Google's Gmail for iOS App Gets Faster

Incoming Gmail messages are now prefetched and visible as soon as users open the app, according to Google.

Google's Gmail app for iOS has received some speed improvements that mean faster email message loading for users on their mobile devices.

The new speed enhancements were touted in a March 5 post by Melissa Dominguez, a Gmail software engineer, on the Google Enterprise Blog.

"Whether you're checking your email first thing in the morning or as you're waiting in line at the grocery store, you want to get your messages as quickly as possible," wrote Dominguez. "With today's update to the Gmail iOS App, it's easier to do just that."

In the latest version of the app, users will find support for a new background app refresh, "which means your Gmail messages will be pre-fetched and synced so they're right there when you open the app—no more annoying pauses while you wait for your inbox to refresh," wrote Dominguez. "This feature requires iOS 7, and you'll also need to turn on background app refresh and notifications (badge or any other type) for the Gmail app."

The new Gmail app also now supports sign-in across Google iOS apps, including Maps, Drive, YouTube and Chrome, she wrote. "Sign in to one, and you'll be signed in to all (this also works for signing out).
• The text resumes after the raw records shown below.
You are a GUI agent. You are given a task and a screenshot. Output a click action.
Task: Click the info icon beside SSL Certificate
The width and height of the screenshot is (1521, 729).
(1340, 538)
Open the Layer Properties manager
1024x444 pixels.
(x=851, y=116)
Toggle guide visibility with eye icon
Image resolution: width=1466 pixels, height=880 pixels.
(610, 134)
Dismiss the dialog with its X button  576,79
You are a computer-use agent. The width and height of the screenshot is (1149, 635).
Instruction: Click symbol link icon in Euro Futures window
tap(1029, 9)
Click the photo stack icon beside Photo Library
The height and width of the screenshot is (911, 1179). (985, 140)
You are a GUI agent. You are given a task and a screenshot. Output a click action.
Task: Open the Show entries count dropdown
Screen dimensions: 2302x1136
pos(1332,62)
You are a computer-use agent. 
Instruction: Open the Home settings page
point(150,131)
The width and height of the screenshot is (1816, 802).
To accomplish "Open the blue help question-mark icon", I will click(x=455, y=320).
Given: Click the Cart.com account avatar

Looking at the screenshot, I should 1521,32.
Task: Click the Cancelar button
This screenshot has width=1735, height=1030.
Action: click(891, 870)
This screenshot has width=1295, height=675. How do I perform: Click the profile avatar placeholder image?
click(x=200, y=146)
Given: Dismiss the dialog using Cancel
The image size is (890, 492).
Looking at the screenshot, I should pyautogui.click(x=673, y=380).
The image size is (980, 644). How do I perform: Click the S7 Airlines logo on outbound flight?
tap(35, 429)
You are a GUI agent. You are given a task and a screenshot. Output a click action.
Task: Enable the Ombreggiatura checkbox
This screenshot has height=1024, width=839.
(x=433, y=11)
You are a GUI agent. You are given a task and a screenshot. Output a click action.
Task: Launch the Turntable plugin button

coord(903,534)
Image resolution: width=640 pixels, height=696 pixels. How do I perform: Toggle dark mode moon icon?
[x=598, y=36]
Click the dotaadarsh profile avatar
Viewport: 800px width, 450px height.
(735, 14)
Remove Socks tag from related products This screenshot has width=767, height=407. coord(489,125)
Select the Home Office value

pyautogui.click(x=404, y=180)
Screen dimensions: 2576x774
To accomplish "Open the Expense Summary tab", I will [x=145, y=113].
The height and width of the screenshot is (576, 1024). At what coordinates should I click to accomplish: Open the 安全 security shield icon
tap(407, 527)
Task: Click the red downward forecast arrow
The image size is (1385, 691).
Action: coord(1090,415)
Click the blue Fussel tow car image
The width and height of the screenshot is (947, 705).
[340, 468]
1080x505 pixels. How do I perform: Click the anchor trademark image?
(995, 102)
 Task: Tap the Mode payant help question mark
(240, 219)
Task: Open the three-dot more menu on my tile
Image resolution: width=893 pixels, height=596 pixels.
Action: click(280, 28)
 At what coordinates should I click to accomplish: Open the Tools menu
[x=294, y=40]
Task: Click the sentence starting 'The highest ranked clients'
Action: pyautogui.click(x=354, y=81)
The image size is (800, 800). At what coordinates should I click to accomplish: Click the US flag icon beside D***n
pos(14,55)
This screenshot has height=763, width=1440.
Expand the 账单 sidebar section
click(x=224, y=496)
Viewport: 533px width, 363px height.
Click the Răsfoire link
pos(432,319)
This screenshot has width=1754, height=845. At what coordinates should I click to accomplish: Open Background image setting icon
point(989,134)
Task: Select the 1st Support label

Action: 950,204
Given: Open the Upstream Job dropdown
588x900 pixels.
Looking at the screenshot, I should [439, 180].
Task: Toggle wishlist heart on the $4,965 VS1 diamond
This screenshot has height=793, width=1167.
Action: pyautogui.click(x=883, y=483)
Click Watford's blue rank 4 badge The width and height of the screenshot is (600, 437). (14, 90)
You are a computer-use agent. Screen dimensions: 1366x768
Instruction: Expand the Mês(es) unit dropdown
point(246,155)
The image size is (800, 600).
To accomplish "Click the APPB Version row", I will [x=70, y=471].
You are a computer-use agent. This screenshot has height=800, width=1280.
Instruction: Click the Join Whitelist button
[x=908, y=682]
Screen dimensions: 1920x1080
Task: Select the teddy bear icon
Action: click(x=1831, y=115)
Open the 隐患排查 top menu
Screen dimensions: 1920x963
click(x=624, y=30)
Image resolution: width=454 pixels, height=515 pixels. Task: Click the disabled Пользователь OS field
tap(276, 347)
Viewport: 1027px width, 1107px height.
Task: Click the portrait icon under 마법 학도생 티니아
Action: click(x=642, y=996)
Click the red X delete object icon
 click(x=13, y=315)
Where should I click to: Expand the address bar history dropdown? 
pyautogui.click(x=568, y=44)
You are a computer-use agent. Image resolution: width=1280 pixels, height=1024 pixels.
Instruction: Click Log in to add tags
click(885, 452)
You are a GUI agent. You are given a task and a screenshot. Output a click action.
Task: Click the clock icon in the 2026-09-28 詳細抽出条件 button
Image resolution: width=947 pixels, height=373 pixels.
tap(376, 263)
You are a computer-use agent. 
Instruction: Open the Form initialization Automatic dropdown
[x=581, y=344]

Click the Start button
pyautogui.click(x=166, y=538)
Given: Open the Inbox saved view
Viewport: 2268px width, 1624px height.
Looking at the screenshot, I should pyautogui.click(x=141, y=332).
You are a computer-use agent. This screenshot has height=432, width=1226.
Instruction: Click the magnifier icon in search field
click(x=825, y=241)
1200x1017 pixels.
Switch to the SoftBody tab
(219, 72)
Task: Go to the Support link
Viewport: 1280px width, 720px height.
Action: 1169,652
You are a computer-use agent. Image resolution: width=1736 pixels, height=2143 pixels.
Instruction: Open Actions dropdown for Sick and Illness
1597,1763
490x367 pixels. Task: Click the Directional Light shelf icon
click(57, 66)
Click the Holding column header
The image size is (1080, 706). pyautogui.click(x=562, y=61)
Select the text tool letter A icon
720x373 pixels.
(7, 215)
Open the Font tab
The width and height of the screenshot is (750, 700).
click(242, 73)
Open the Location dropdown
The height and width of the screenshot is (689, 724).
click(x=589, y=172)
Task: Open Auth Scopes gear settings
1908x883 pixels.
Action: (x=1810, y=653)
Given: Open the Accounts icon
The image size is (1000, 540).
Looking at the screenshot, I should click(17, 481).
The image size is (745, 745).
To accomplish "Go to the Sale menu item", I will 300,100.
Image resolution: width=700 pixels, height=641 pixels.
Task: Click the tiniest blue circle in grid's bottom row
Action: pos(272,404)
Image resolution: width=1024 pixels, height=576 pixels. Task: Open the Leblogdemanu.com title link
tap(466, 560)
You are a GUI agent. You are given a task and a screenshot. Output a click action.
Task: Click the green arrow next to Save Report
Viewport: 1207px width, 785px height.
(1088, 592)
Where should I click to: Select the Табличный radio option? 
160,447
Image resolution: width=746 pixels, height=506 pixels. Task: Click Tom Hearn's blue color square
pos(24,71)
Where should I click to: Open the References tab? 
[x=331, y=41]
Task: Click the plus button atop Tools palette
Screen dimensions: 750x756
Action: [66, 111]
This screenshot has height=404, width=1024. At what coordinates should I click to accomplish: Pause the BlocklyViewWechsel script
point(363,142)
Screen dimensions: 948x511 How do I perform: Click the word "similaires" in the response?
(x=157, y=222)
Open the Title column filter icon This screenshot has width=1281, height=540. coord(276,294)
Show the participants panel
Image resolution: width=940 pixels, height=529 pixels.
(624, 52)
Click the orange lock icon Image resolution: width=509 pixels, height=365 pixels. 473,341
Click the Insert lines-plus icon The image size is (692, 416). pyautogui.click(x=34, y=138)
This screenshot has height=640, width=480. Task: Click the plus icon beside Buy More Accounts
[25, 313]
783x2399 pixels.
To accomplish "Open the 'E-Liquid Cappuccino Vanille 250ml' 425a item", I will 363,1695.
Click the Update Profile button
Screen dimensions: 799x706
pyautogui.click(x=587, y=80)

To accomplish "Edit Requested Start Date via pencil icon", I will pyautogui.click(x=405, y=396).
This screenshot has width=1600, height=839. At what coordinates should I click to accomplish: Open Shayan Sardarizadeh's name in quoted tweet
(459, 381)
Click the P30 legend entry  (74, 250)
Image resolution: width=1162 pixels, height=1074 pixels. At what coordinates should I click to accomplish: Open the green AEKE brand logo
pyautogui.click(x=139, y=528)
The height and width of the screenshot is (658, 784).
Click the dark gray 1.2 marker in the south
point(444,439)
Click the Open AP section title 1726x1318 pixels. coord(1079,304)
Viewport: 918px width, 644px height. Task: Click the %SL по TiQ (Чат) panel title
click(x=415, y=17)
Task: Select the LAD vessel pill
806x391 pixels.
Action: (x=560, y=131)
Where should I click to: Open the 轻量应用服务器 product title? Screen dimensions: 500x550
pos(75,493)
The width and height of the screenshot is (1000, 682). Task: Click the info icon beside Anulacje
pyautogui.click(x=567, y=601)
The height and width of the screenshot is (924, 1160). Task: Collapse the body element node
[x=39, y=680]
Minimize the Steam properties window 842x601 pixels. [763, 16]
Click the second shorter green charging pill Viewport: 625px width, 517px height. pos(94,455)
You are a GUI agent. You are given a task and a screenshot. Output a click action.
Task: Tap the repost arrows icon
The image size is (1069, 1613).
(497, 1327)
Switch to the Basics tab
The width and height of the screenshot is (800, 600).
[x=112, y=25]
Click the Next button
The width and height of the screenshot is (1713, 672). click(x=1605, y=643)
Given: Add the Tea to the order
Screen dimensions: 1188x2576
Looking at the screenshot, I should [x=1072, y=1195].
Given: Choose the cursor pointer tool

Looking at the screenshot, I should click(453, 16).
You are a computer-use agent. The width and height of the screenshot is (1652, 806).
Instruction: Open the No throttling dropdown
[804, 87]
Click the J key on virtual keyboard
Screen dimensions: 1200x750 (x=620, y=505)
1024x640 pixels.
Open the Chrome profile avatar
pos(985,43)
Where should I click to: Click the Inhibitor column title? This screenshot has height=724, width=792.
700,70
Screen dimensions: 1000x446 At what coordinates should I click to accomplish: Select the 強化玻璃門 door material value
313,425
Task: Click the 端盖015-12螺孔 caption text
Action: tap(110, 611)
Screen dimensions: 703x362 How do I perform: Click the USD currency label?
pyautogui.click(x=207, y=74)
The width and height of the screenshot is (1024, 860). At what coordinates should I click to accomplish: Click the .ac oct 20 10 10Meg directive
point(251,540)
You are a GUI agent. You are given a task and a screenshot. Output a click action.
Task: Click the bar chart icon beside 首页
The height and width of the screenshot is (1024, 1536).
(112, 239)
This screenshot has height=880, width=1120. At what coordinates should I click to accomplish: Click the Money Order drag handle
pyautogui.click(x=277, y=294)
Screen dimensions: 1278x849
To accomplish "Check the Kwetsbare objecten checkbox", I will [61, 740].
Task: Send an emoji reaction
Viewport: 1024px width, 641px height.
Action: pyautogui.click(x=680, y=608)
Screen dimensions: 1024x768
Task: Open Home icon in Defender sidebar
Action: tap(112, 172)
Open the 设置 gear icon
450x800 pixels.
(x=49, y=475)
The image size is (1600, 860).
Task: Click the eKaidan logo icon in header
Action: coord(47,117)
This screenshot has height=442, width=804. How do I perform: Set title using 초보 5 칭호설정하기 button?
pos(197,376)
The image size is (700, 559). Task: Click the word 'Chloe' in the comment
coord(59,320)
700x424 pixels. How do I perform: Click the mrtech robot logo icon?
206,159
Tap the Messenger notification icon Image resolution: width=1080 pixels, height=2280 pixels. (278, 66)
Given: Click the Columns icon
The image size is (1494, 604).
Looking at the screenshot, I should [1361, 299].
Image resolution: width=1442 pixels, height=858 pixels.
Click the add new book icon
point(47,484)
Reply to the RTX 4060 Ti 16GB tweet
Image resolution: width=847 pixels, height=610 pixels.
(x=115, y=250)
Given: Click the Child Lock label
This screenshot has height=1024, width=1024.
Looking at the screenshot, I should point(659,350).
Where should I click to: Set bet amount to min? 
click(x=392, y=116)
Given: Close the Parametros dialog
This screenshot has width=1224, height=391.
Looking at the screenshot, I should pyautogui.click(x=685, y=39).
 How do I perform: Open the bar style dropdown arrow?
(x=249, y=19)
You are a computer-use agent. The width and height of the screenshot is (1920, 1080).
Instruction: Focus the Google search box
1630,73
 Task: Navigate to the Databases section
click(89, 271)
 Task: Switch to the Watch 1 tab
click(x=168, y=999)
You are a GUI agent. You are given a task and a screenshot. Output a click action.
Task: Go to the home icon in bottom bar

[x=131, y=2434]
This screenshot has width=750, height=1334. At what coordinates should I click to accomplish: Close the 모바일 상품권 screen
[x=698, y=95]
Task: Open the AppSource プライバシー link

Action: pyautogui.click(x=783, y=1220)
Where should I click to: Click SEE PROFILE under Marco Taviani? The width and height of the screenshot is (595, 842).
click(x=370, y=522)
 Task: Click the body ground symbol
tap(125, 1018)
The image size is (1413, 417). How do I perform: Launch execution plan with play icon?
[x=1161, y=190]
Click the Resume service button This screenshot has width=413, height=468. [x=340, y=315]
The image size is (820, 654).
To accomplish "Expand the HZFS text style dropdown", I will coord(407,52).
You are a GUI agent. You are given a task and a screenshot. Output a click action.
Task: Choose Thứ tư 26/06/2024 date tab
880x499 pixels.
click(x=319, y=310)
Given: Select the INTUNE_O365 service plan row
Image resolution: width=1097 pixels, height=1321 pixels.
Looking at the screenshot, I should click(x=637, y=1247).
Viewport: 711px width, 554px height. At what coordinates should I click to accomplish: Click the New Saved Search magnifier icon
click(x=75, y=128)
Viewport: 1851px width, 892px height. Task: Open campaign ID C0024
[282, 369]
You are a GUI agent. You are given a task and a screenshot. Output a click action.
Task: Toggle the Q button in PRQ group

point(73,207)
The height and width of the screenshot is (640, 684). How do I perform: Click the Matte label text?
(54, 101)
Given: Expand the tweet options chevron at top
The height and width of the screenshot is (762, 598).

So you won't have to type in that 27-character password or retrieve your 2-step verification code every time you navigate to another Google app. You may need to re-login after you update the app, but then you'll be all set."

Users can download the latest version of the Gmail app for iOS at the Apple App Store.

Google is frequently adding new features to its Gmail apps for iOS to improve their performance for users. In May 2013, Google tweaked its Gmail app for iPhones and iPads to allow users to select Google default apps for viewing videos and maps or to surf the Web, rather than using Apple's built-in apps.

For iOS users, that meant that they weren't automatically locked in to using the Apple apps if they selected the new Google default apps in the Gmail application on their devices. That may not be ground-breaking, but it was apparently a move by Google to continue to inch its way further inside Apple's popular devices and gain more control over user behaviors with those devices. That version release also enabled users to sign out of a single account at a time, instead of having to sign out of all accounts at once. Users could also now switch between emails in up to five accounts.

In March 2013, Google unveiled its new Google+ apps for iPhones and iPads, adding several improved features for photos, posts, user profiles and user communities.

In February 2013, Google+ unveiled app improvements that made it easier for users to access their other online iOS and Android apps more seamlessly and quickly through a new Google+ sign-in feature that allows users to tie their Google+ sign-in process to the sign-in processes for their most-used non-Google apps on their desktops or mobile devices. The new feature allows users who sign in to Gmail, YouTube or any other Google service to use their existing credentials to sign in to apps outside of Google, which speeds things up for users. The improved sign-in process also makes it easier for users who access Web-based and mobile versions of the same app.

In April, Gmail will celebrate its 10th birthday, having begun service on April 1, 2004.